# [Given request]
Put every line of the entries below into a Markdown table with two columns, Row and Line. Number the rows in order and leave out blank lines.

Item coordinate data:
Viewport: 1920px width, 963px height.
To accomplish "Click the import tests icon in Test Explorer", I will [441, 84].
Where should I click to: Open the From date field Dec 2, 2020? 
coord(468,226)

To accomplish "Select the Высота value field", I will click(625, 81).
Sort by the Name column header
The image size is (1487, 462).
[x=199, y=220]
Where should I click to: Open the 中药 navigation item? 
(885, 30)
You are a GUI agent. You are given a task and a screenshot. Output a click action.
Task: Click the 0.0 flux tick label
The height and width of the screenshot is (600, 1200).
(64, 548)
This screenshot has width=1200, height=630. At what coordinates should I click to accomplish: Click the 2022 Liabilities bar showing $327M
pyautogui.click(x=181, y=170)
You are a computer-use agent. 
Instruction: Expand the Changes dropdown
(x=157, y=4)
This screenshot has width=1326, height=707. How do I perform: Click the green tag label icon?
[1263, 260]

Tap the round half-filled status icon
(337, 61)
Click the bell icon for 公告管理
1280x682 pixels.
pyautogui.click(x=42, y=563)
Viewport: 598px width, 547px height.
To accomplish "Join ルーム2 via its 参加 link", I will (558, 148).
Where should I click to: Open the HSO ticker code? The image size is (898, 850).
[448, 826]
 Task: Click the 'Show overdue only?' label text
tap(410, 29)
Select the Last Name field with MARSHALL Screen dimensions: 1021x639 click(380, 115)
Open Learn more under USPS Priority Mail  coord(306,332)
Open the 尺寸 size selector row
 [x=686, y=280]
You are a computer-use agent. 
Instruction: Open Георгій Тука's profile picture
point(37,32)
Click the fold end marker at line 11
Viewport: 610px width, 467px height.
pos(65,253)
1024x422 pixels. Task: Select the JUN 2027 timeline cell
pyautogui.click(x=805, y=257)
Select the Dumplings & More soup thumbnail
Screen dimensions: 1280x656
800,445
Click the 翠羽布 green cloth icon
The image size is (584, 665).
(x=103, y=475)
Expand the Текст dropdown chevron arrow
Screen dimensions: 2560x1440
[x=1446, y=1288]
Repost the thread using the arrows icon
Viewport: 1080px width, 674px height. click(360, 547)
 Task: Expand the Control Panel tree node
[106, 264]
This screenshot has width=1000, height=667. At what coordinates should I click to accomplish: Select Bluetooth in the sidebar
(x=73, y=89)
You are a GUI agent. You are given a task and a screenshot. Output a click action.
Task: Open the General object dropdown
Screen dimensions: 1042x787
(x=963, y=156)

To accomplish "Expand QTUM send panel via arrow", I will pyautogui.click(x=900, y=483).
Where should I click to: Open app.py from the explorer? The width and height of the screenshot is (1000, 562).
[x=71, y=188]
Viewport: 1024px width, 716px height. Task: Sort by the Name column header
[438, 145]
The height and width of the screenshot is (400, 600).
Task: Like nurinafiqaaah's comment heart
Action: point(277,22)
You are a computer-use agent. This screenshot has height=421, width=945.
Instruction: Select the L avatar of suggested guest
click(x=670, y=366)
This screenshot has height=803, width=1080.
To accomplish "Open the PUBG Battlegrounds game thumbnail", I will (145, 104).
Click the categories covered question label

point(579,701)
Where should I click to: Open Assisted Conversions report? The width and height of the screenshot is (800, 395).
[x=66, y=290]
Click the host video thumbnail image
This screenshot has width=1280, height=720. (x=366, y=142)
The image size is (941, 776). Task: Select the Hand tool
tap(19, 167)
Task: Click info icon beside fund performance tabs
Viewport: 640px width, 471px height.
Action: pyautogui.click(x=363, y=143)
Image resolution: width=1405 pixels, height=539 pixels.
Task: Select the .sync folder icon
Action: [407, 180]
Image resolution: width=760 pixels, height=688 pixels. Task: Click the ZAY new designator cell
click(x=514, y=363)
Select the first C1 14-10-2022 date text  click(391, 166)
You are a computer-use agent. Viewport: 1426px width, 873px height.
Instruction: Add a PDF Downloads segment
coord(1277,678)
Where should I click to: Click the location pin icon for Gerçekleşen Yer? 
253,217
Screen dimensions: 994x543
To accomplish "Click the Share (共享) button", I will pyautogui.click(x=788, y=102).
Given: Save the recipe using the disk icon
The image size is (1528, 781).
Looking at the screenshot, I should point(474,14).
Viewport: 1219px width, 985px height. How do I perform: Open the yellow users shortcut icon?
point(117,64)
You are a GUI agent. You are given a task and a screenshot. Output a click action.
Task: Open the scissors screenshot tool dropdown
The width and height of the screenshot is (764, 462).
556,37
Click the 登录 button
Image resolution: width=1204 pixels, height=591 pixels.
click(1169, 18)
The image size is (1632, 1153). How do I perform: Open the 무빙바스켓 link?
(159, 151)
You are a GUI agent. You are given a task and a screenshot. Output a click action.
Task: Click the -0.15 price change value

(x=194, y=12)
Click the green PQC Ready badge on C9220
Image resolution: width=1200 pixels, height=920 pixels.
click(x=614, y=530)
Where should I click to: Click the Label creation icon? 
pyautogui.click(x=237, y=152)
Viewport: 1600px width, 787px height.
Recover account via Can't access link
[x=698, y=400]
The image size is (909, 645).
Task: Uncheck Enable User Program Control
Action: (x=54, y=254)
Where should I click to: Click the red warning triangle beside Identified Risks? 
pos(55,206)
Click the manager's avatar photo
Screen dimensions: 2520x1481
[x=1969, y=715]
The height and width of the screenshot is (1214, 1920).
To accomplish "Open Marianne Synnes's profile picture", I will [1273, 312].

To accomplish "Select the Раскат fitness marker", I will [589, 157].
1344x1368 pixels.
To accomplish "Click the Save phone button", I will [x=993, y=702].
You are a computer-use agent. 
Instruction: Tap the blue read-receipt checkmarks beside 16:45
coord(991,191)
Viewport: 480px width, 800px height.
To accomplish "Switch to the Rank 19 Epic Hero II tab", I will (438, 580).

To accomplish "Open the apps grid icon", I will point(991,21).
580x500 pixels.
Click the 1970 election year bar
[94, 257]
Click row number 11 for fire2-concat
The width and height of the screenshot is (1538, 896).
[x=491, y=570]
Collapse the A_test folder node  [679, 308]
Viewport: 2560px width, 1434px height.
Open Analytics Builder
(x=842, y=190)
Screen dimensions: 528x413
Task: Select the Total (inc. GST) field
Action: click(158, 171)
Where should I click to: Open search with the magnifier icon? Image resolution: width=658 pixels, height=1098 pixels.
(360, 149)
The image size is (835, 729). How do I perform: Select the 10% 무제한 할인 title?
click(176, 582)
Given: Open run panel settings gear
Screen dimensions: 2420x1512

# [Answer to the exercise]
| Row | Line |
|---|---|
| 1 | Viewport: 1920px width, 963px height. |
| 2 | To accomplish "Click the import tests icon in Test Explorer", I will [441, 84]. |
| 3 | Where should I click to: Open the From date field Dec 2, 2020?  |
| 4 | coord(468,226) |
| 5 | To accomplish "Select the Высота value field", I will click(625, 81). |
| 6 | Sort by the Name column header |
| 7 | The image size is (1487, 462). |
| 8 | [x=199, y=220] |
| 9 | Where should I click to: Open the 中药 navigation item?  |
| 10 | (885, 30) |
| 11 | You are a GUI agent. You are given a task and a screenshot. Output a click action. |
| 12 | Task: Click the 0.0 flux tick label |
| 13 | The height and width of the screenshot is (600, 1200). |
| 14 | (64, 548) |
| 15 | This screenshot has width=1200, height=630. At what coordinates should I click to accomplish: Click the 2022 Liabilities bar showing $327M |
| 16 | pyautogui.click(x=181, y=170) |
| 17 | You are a computer-use agent.  |
| 18 | Instruction: Expand the Changes dropdown |
| 19 | (x=157, y=4) |
| 20 | This screenshot has width=1326, height=707. How do I perform: Click the green tag label icon? |
| 21 | [1263, 260] |
| 22 | Tap the round half-filled status icon |
| 23 | (337, 61) |
| 24 | Click the bell icon for 公告管理 |
| 25 | 1280x682 pixels. |
| 26 | pyautogui.click(x=42, y=563) |
| 27 | Viewport: 598px width, 547px height. |
| 28 | To accomplish "Join ルーム2 via its 参加 link", I will (558, 148). |
| 29 | Where should I click to: Open the HSO ticker code? The image size is (898, 850). |
| 30 | [448, 826] |
| 31 |  Task: Click the 'Show overdue only?' label text |
| 32 | tap(410, 29) |
| 33 | Select the Last Name field with MARSHALL Screen dimensions: 1021x639 click(380, 115) |
| 34 | Open Learn more under USPS Priority Mail  coord(306,332) |
| 35 | Open the 尺寸 size selector row |
| 36 |  [x=686, y=280] |
| 37 | You are a computer-use agent.  |
| 38 | Instruction: Open Георгій Тука's profile picture |
| 39 | point(37,32) |
| 40 | Click the fold end marker at line 11 |
| 41 | Viewport: 610px width, 467px height. |
| 42 | pos(65,253) |
| 43 | 1024x422 pixels. Task: Select the JUN 2027 timeline cell |
| 44 | pyautogui.click(x=805, y=257) |
| 45 | Select the Dumplings & More soup thumbnail |
| 46 | Screen dimensions: 1280x656 |
| 47 | 800,445 |
| 48 | Click the 翠羽布 green cloth icon |
| 49 | The image size is (584, 665). |
| 50 | (x=103, y=475) |
| 51 | Expand the Текст dropdown chevron arrow |
| 52 | Screen dimensions: 2560x1440 |
| 53 | [x=1446, y=1288] |
| 54 | Repost the thread using the arrows icon |
| 55 | Viewport: 1080px width, 674px height. click(360, 547) |
| 56 |  Task: Expand the Control Panel tree node |
| 57 | [106, 264] |
| 58 | This screenshot has width=1000, height=667. At what coordinates should I click to accomplish: Select Bluetooth in the sidebar |
| 59 | (x=73, y=89) |
| 60 | You are a GUI agent. You are given a task and a screenshot. Output a click action. |
| 61 | Task: Open the General object dropdown |
| 62 | Screen dimensions: 1042x787 |
| 63 | (x=963, y=156) |
| 64 | To accomplish "Expand QTUM send panel via arrow", I will pyautogui.click(x=900, y=483). |
| 65 | Where should I click to: Open app.py from the explorer? The width and height of the screenshot is (1000, 562). |
| 66 | [x=71, y=188] |
| 67 | Viewport: 1024px width, 716px height. Task: Sort by the Name column header |
| 68 | [438, 145] |
| 69 | The height and width of the screenshot is (400, 600). |
| 70 | Task: Like nurinafiqaaah's comment heart |
| 71 | Action: point(277,22) |
| 72 | You are a computer-use agent. This screenshot has height=421, width=945. |
| 73 | Instruction: Select the L avatar of suggested guest |
| 74 | click(x=670, y=366) |
| 75 | This screenshot has height=803, width=1080. |
| 76 | To accomplish "Open the PUBG Battlegrounds game thumbnail", I will (145, 104). |
| 77 | Click the categories covered question label |
| 78 | point(579,701) |
| 79 | Where should I click to: Open Assisted Conversions report? The width and height of the screenshot is (800, 395). |
| 80 | [x=66, y=290] |
| 81 | Click the host video thumbnail image |
| 82 | This screenshot has width=1280, height=720. (x=366, y=142) |
| 83 | The image size is (941, 776). Task: Select the Hand tool |
| 84 | tap(19, 167) |
| 85 | Task: Click info icon beside fund performance tabs |
| 86 | Viewport: 640px width, 471px height. |
| 87 | Action: pyautogui.click(x=363, y=143) |
| 88 | Image resolution: width=1405 pixels, height=539 pixels. |
| 89 | Task: Select the .sync folder icon |
| 90 | Action: [407, 180] |
| 91 | Image resolution: width=760 pixels, height=688 pixels. Task: Click the ZAY new designator cell |
| 92 | click(x=514, y=363) |
| 93 | Select the first C1 14-10-2022 date text  click(391, 166) |
| 94 | You are a computer-use agent. Viewport: 1426px width, 873px height. |
| 95 | Instruction: Add a PDF Downloads segment |
| 96 | coord(1277,678) |
| 97 | Where should I click to: Click the location pin icon for Gerçekleşen Yer?  |
| 98 | 253,217 |
| 99 | Screen dimensions: 994x543 |
| 100 | To accomplish "Click the Share (共享) button", I will pyautogui.click(x=788, y=102). |
| 101 | Given: Save the recipe using the disk icon |
| 102 | The image size is (1528, 781). |
| 103 | Looking at the screenshot, I should point(474,14). |
| 104 | Viewport: 1219px width, 985px height. How do I perform: Open the yellow users shortcut icon? |
| 105 | point(117,64) |
| 106 | You are a GUI agent. You are given a task and a screenshot. Output a click action. |
| 107 | Task: Open the scissors screenshot tool dropdown |
| 108 | The width and height of the screenshot is (764, 462). |
| 109 | 556,37 |
| 110 | Click the 登录 button |
| 111 | Image resolution: width=1204 pixels, height=591 pixels. |
| 112 | click(1169, 18) |
| 113 | The image size is (1632, 1153). How do I perform: Open the 무빙바스켓 link? |
| 114 | (159, 151) |
| 115 | You are a GUI agent. You are given a task and a screenshot. Output a click action. |
| 116 | Task: Click the -0.15 price change value |
| 117 | (x=194, y=12) |
| 118 | Click the green PQC Ready badge on C9220 |
| 119 | Image resolution: width=1200 pixels, height=920 pixels. |
| 120 | click(x=614, y=530) |
| 121 | Where should I click to: Click the Label creation icon?  |
| 122 | pyautogui.click(x=237, y=152) |
| 123 | Viewport: 1600px width, 787px height. |
| 124 | Recover account via Can't access link |
| 125 | [x=698, y=400] |
| 126 | The image size is (909, 645). |
| 127 | Task: Uncheck Enable User Program Control |
| 128 | Action: (x=54, y=254) |
| 129 | Where should I click to: Click the red warning triangle beside Identified Risks?  |
| 130 | pos(55,206) |
| 131 | Click the manager's avatar photo |
| 132 | Screen dimensions: 2520x1481 |
| 133 | [x=1969, y=715] |
| 134 | The height and width of the screenshot is (1214, 1920). |
| 135 | To accomplish "Open Marianne Synnes's profile picture", I will [1273, 312]. |
| 136 | To accomplish "Select the Раскат fitness marker", I will [589, 157]. |
| 137 | 1344x1368 pixels. |
| 138 | To accomplish "Click the Save phone button", I will [x=993, y=702]. |
| 139 | You are a computer-use agent.  |
| 140 | Instruction: Tap the blue read-receipt checkmarks beside 16:45 |
| 141 | coord(991,191) |
| 142 | Viewport: 480px width, 800px height. |
| 143 | To accomplish "Switch to the Rank 19 Epic Hero II tab", I will (438, 580). |
| 144 | To accomplish "Open the apps grid icon", I will point(991,21). |
| 145 | 580x500 pixels. |
| 146 | Click the 1970 election year bar |
| 147 | [94, 257] |
| 148 | Click row number 11 for fire2-concat |
| 149 | The width and height of the screenshot is (1538, 896). |
| 150 | [x=491, y=570] |
| 151 | Collapse the A_test folder node  [679, 308] |
| 152 | Viewport: 2560px width, 1434px height. |
| 153 | Open Analytics Builder |
| 154 | (x=842, y=190) |
| 155 | Screen dimensions: 528x413 |
| 156 | Task: Select the Total (inc. GST) field |
| 157 | Action: click(158, 171) |
| 158 | Where should I click to: Open search with the magnifier icon? Image resolution: width=658 pixels, height=1098 pixels. |
| 159 | (360, 149) |
| 160 | The image size is (835, 729). How do I perform: Select the 10% 무제한 할인 title? |
| 161 | click(176, 582) |
| 162 | Given: Open run panel settings gear |
| 163 | Screen dimensions: 2420x1512 |